Q: Peter, I heard that they don't tip in other countries and that some places even get mad at you if you do. Is this true?
–Ted Strobach, Erie, Pa.
A: Ted, the rules on tipping are different for each country, and believe it or not, a gesture that you consider to be a reward for excellent service could be taken as an insult in some places.
Nobody really tips quite like Americans. We generally tip 15 percent to 20 percent in restaurants and 10 percent to 15 percent for taxis, which is much more than most other countries. So even if it's a custom to tip where you're visiting, they likely expect much less than what you're used to giving.

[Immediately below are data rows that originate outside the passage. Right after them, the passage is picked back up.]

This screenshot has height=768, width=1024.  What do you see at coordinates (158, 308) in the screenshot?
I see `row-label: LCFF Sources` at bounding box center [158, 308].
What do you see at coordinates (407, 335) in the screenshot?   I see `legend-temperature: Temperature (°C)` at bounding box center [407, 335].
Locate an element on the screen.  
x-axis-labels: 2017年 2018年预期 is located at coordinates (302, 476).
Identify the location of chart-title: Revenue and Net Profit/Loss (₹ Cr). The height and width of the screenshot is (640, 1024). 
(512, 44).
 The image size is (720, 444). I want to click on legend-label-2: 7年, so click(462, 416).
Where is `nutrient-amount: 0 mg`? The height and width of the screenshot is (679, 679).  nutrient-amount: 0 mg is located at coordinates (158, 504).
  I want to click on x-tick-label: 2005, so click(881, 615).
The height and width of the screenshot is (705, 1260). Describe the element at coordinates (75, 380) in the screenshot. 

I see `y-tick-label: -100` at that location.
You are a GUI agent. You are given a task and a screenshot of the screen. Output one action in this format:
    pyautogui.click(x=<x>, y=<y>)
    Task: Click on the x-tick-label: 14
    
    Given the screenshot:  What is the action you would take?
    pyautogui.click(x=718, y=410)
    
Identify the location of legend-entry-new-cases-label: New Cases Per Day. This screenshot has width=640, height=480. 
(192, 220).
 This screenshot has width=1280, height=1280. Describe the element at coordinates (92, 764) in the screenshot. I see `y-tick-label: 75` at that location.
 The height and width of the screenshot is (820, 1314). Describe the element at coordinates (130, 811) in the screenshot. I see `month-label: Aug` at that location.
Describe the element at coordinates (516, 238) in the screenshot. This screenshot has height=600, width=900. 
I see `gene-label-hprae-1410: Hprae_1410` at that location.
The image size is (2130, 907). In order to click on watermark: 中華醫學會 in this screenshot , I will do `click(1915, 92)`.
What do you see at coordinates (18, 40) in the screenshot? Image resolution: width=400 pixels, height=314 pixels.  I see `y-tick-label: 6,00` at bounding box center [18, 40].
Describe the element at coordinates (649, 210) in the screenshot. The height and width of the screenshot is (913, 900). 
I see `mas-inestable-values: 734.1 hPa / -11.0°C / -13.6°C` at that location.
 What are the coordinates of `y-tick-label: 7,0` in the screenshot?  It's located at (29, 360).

In Europe, the Middle East and Africa, many hotels and restaurants add a service charge to the bill, so an additional tip is unnecessary. But if you wanted to throw a little extra something their way for top-notch service, they certainly wouldn't consider it an insult.
It's in Asia and the Pacific where things get complicated. In Singapore, tipping is not only frowned upon, it's outlawed at Changi Airport. Tipping is not common in Korea and Japan, but the staff in upscale restaurants and hotels will probably expect some gratuity.
The best bet, no matter where you are, is to observe the locals and see what they do. If you're still not sure, check with your concierge. Just keep in mind that you may have to grease his palms a bit for the service.